(Records from a data collection)
════════
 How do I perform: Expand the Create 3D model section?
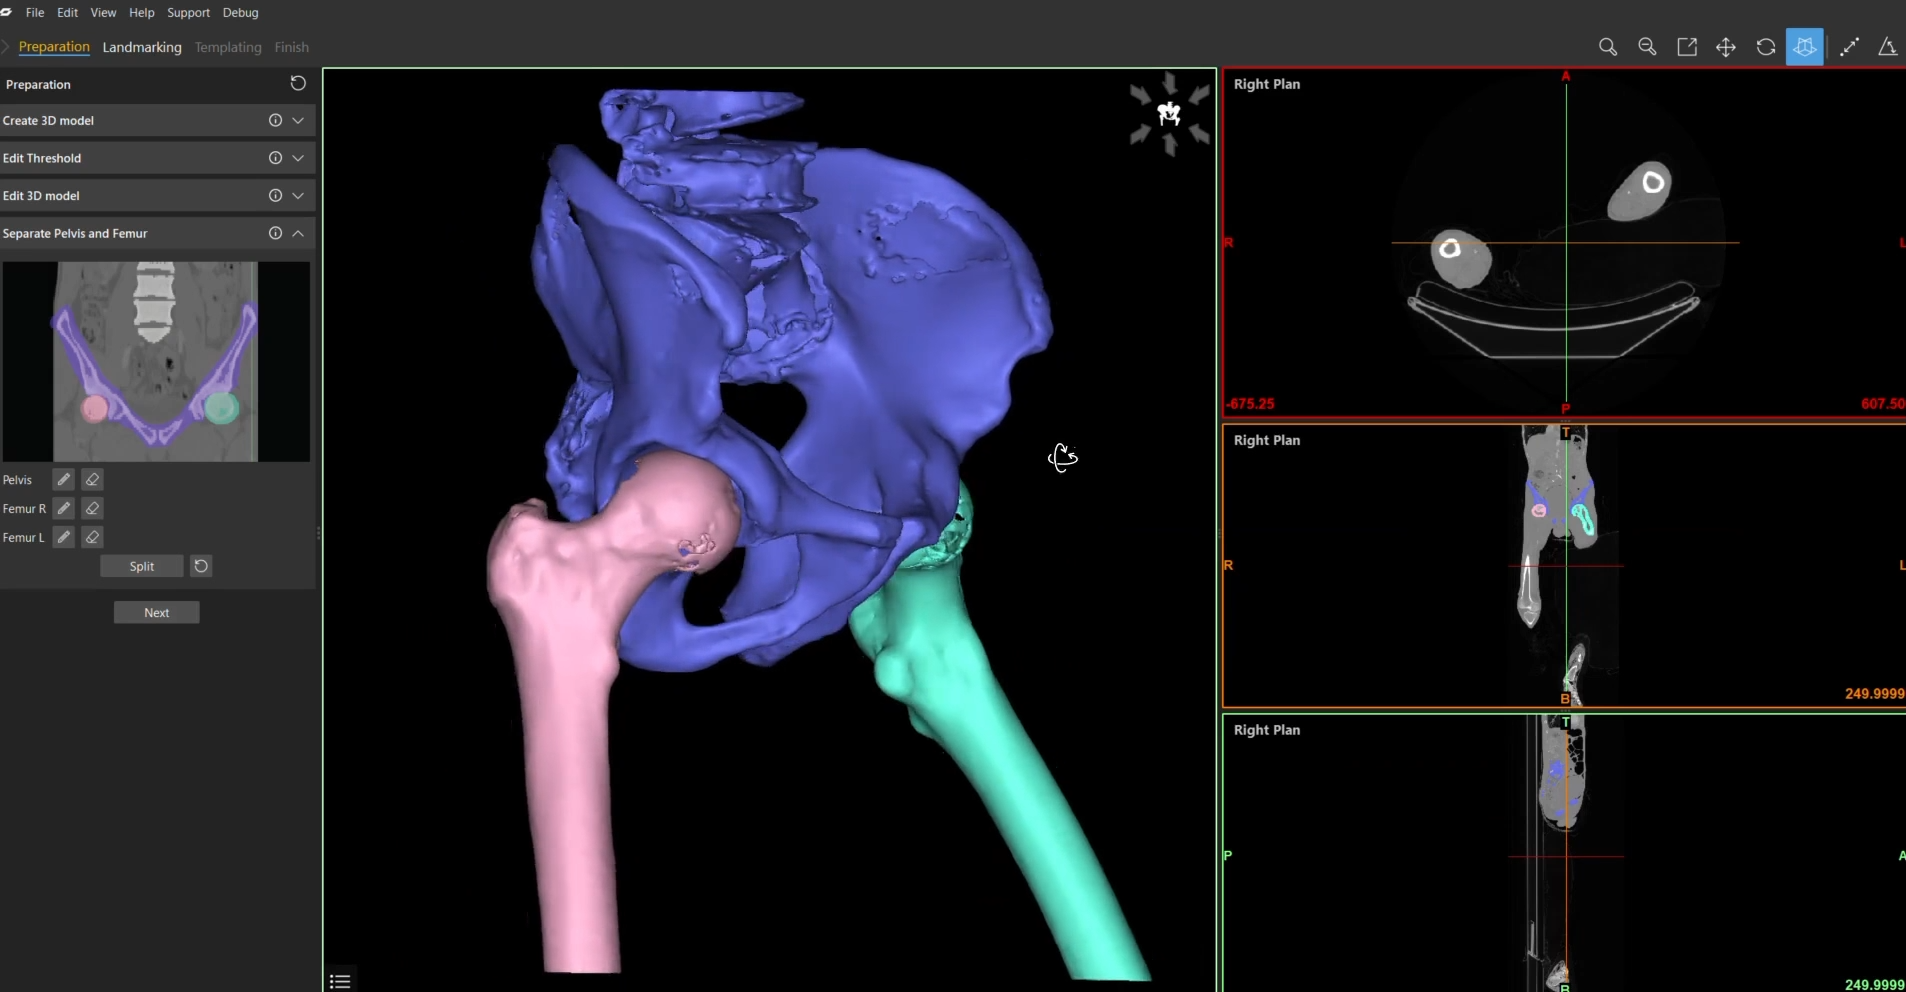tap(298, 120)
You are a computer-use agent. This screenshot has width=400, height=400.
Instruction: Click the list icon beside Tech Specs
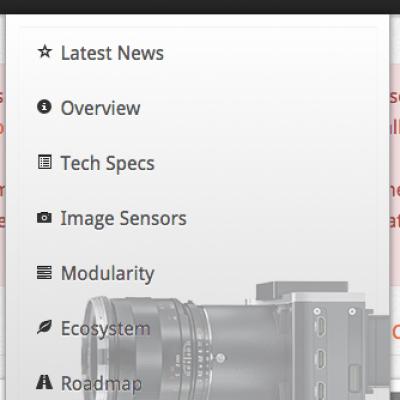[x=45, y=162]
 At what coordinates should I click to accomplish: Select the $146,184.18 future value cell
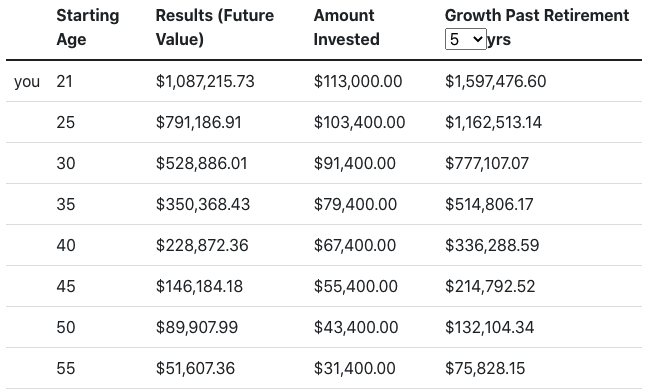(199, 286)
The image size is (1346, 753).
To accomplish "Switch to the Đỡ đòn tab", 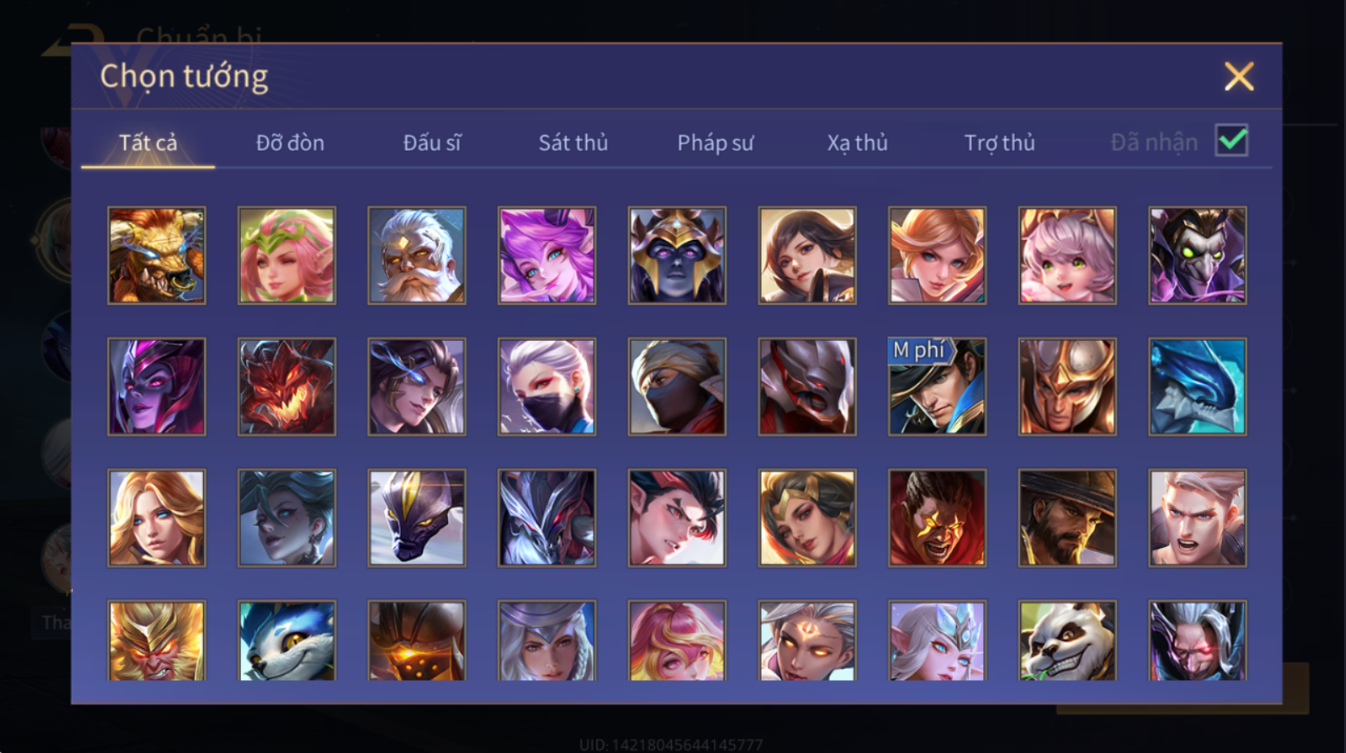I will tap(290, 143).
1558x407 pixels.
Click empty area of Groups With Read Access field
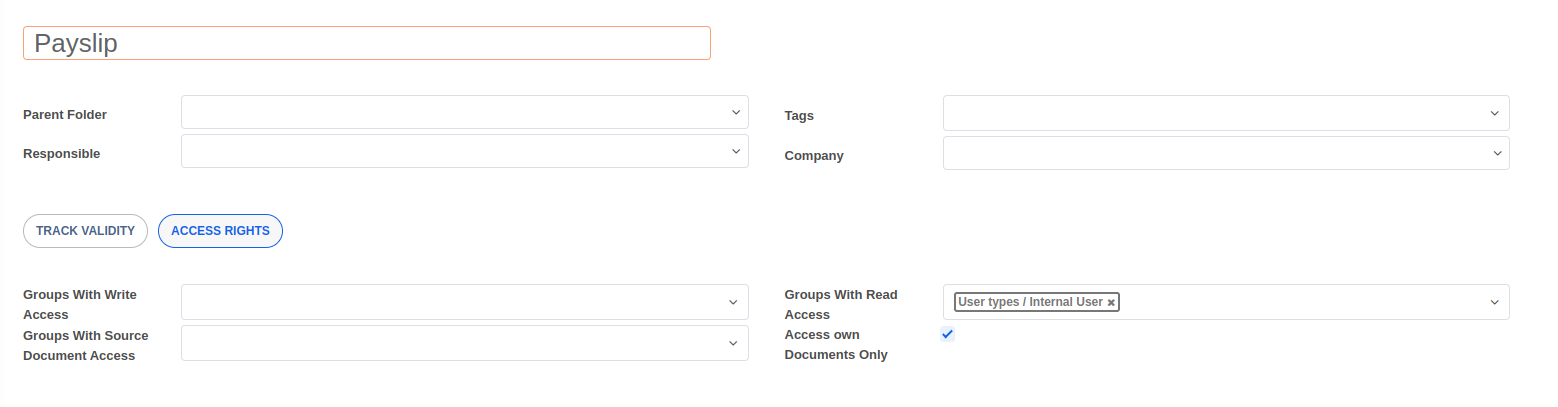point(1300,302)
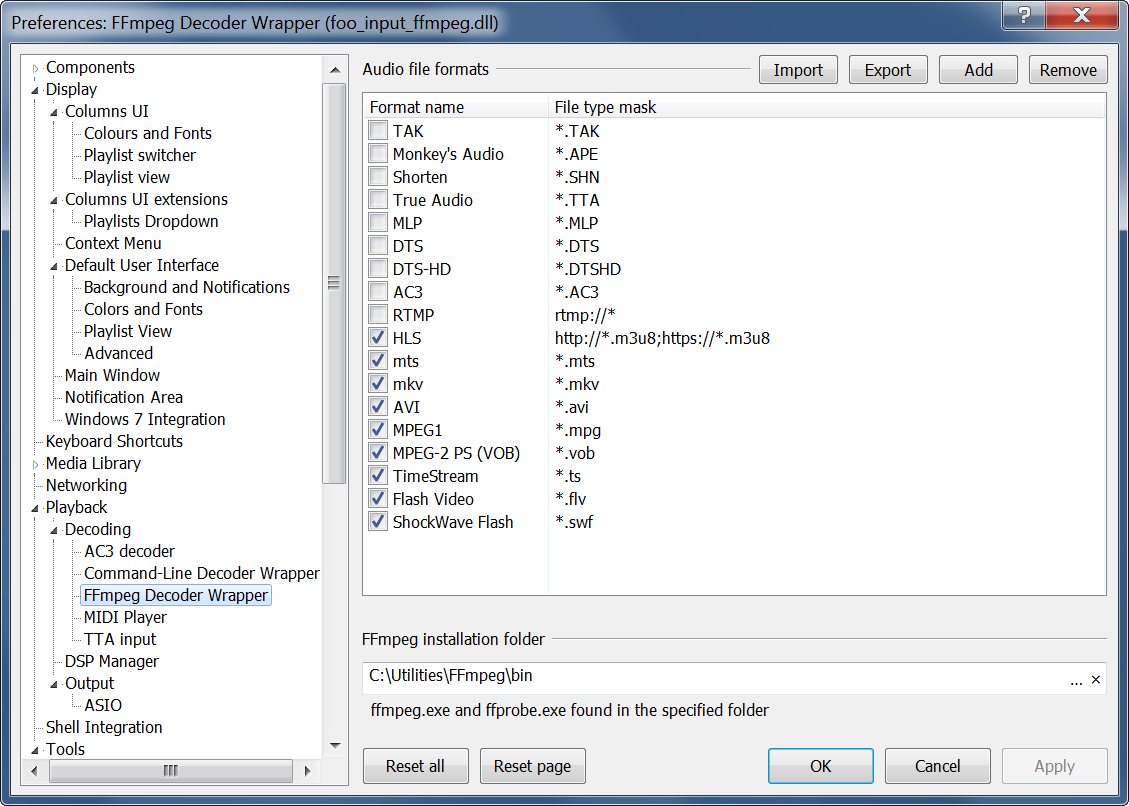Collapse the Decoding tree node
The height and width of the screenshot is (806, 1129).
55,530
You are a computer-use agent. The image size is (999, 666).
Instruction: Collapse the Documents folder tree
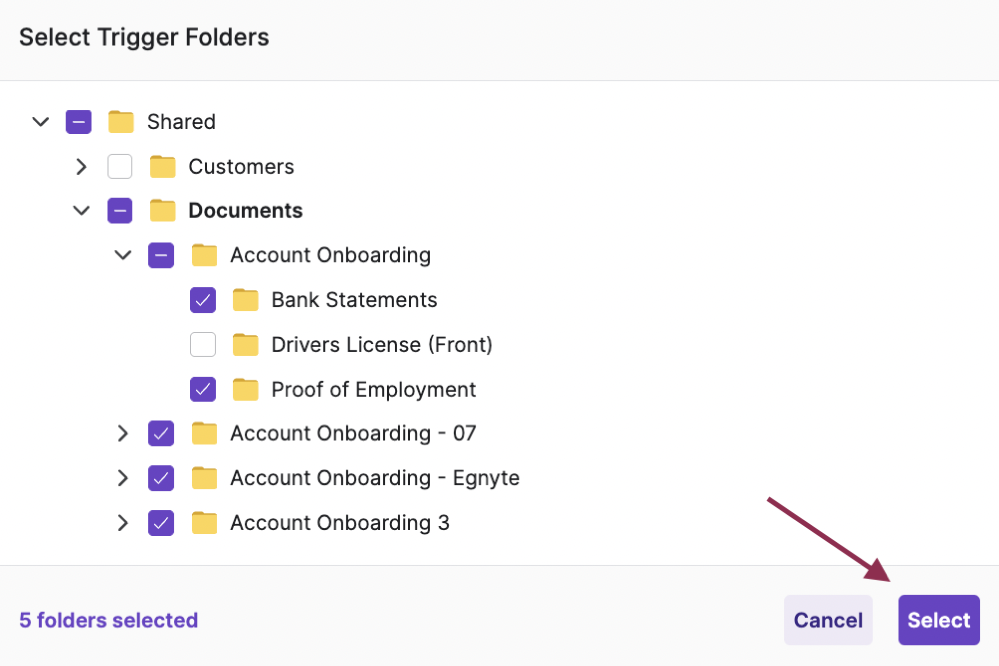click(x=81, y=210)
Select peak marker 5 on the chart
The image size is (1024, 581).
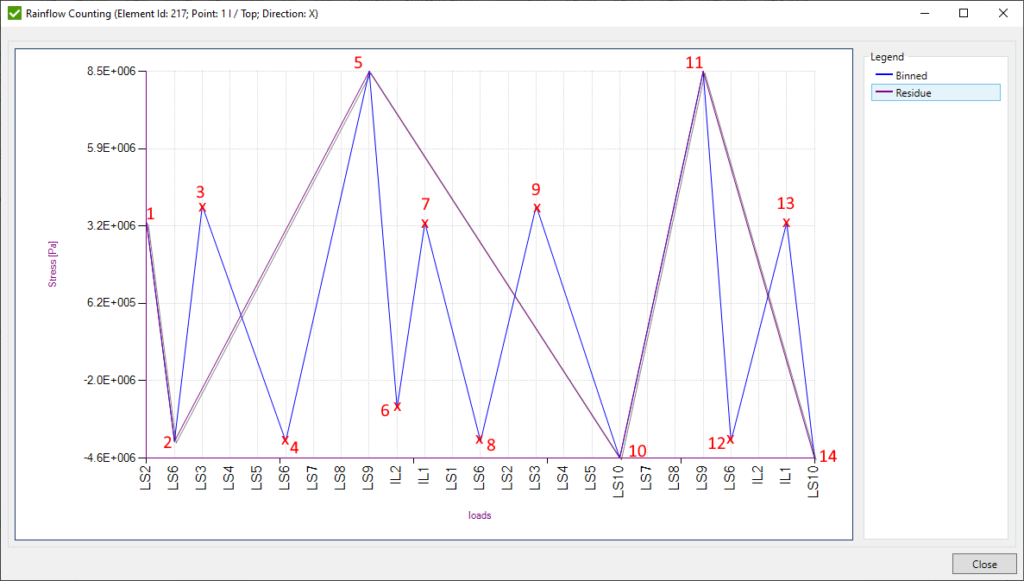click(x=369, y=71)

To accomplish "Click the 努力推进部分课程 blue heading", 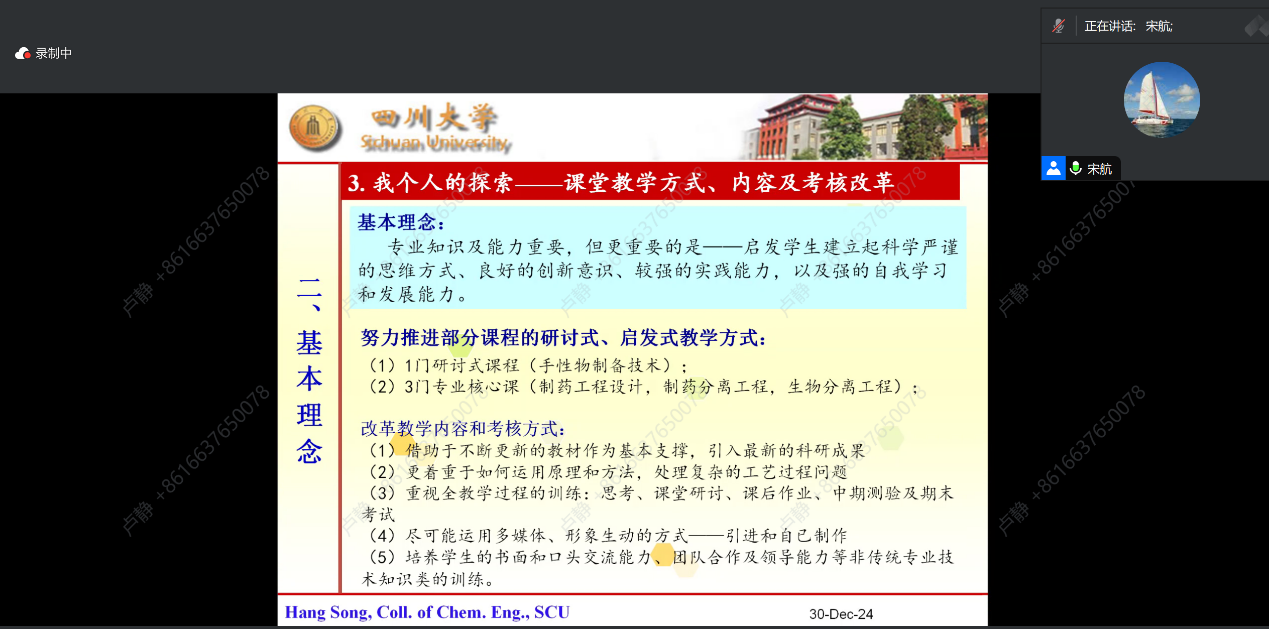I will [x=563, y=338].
════════
- _What is needed_
Only one number is expected: the count of lines above that contain the string "agent".

- _Exercise result_
2